Health and Welfare Minister Junichiro Koizumi was the first minister to visit the shrine Friday when he showed up at 8 a.m. "Today's peace is based on the precious sacrifice of people who dedicated their lives to the nation," Koizumi said. "As a state minister and health and welfare minister, I paid tribute with respect."
Prime Minister Ryutaro Hashimoto, Chief Cabinet Secretary Seiroku Kajiyama, Foreign Minister Yukihiko Ikeda and Finance Minister Hiroshi Mitsuzuka did not visit the shrine to avoid criticism from Japan's Asian neighbors.

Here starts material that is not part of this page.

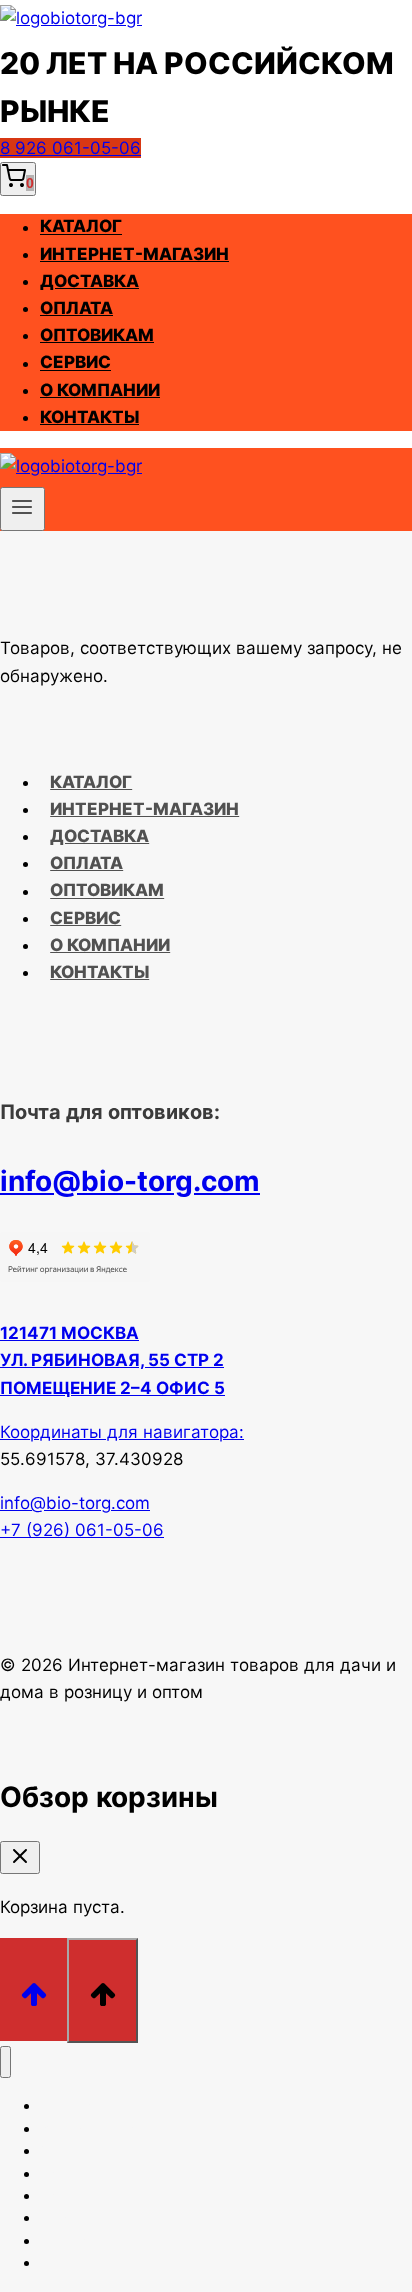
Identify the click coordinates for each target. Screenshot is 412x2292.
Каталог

The other ministers who went to the shrine are: Kosuke Ito, director general of the National Land Agency, International Trade and Industry Minister Shinji Sato, Transport Minister Makoto Koga, Posts and Telecommunications Minister Hisao Horinouchi, Labor Minister Yutaka Okano and Jitsuo Inagaki, director general of the Hokkaido Development Agency and Okinawa Development Agency.
Kabun Muto, director general of the Management and Coordination Agency, was also expected to visit the shrine Friday.
Hashimoto's visit to the shrine in July 1996 angered China, which has repeatedly denounced visits by Cabinet members to Yasukuni as signs of a resurgence of Japanese militarism. Those enshrined at Yasukuni Shrine as deities include executed war criminals, including wartime Prime Minister Gen. Hideki Tojo.